The shelter does not have a car, so Gashi has to use a taxi. This prevents him from going to restaurants to collect food. Moving several dogs in a taxi to the vet is difficult. The shelter only has 2700 euros out of the 3500 euros it still needs for a car.

Gashi said about eleven dogs get adopted a month. While expenses can vary, salaries for two workers are 500 euro a month, rent is 450, transportation 100, medical 100, food 200. The shelter currently has about 57 dogs, but that can fluctuate from 55 to 70 dogs.
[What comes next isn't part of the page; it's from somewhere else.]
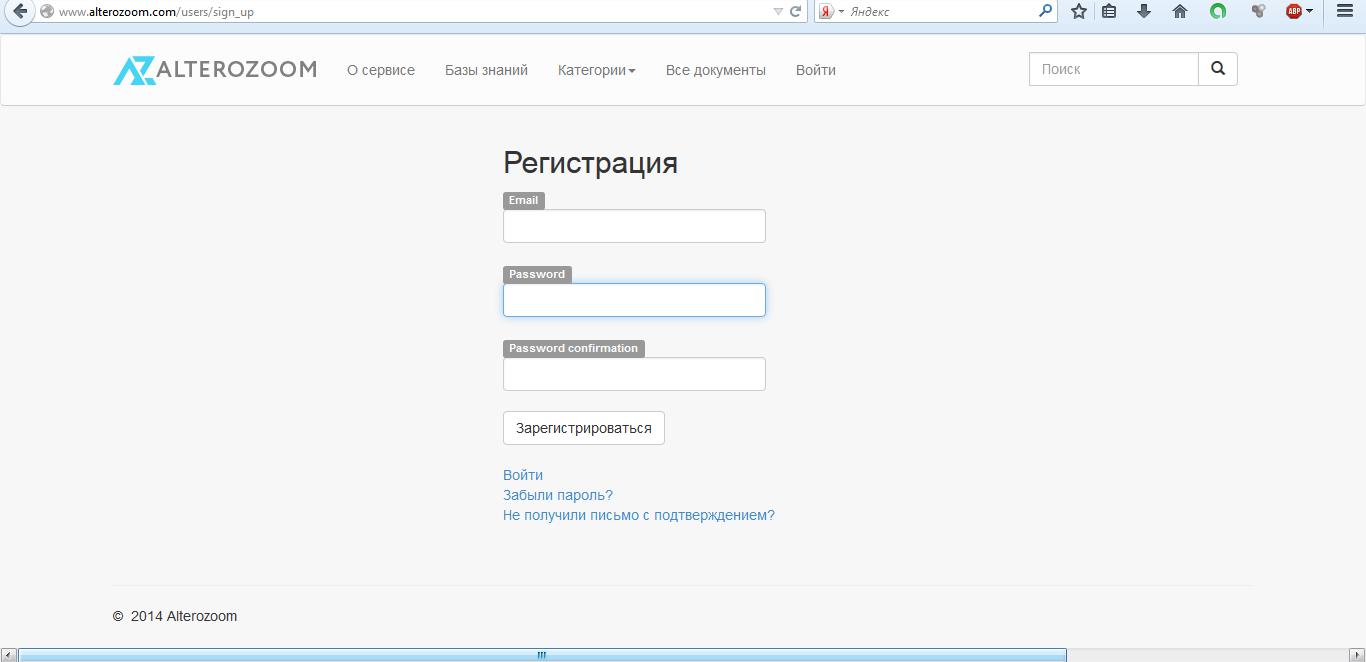Click the browser back arrow button
Viewport: 1366px width, 662px height.
18,12
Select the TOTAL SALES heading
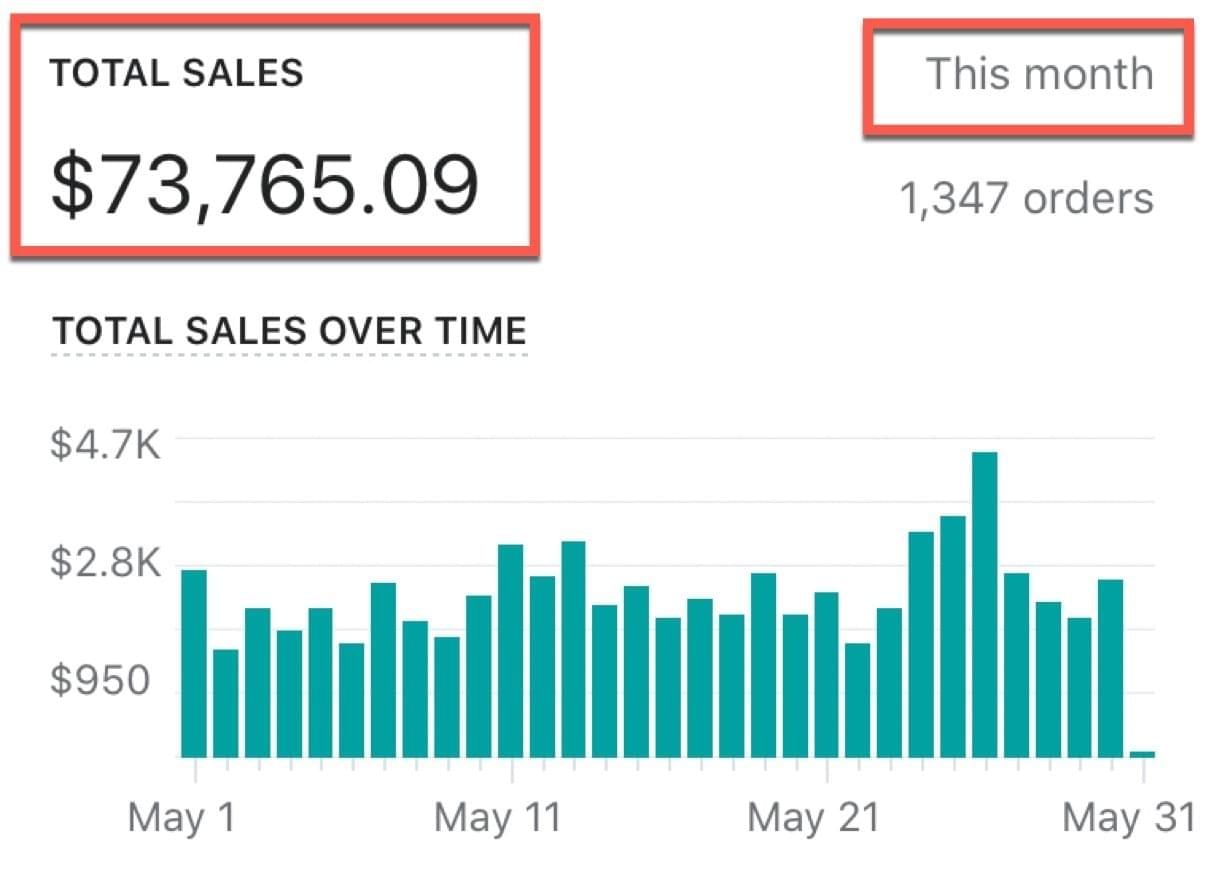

Seven tan and gray puppies gathered at the gate of a small pen while Gashi counted that they were all there. They were dumped through the fence one night, a common occurrence for the shelter. Gashi has contemplated making anyone who dumps a dog pay for it, but he hasn’t yet.

“If you bring the dogs, of course, you have to pay something. But I am very soft. I feel bad to ask people to pay. This is what we were thinking from the beginning, if you bring a puppy you have to support it monthly for 25 euros, minimum. This is nature of this shelter. It’s not a business you know. How can you charge someone who dumped ten puppies?,” Gashi asked.

Gashi created the shelter in 2014 after he closed another shelter near Prizren when it ran out of money. This time, he started the Pristina shelter on his own. Now, he has two employees and a volunteer.

Gashi has ways of keeping this shelter funded, one of which is sponsoring. Amelia, a tiny black puppy, was recently sponsored, one of only three dogs with sponsors at the shelter. It costs five euros a month to sponsor a dog, and the sponsor can come and see it any time before it is adopted, Gashi said.

And a dog can be adopted by internationals or Kosovars.

Gashi said the number of Kosovars and internationals who adopt is about the same. Gashi has noticed an increase in Kosovars who want to.

The shelter keeps dogs for six to eight months. If a dog does not get adopted in that time, the shelter releases it, but that does not happen very often, Gashi added.

Gashi and his assistant, Slavisa Stojanovic, discussed the names of the puppies that got adopted yesterday, writing their records in a notebook to the sound of cars buzzing by. Dog leashes hung on the pitted cement wall in the small office. Gashi said he only recently started taking records.

A dog wailed outside. The dogs fight sometimes, Gashi said. Stojanovic left to break them up. Gashi lounged on the tan couch he sleeps on sometimes when a skinny tan dog wandered into the office.

“Maybe she wants food,” he said.

The dog walked over to where he was sitting on the couch and nudged his leg. He drew the dog up into his lap and stroked her head.

“They are lovely creatures, this is why I’m doing it. They know something, I don’t know. They know how to thank. They don’t speak but honestly they know that you help. Look at her.”

(Laura Fitzgerald is a reporting intern at KosovaLive this summer in cooperation with Miami University in the United States).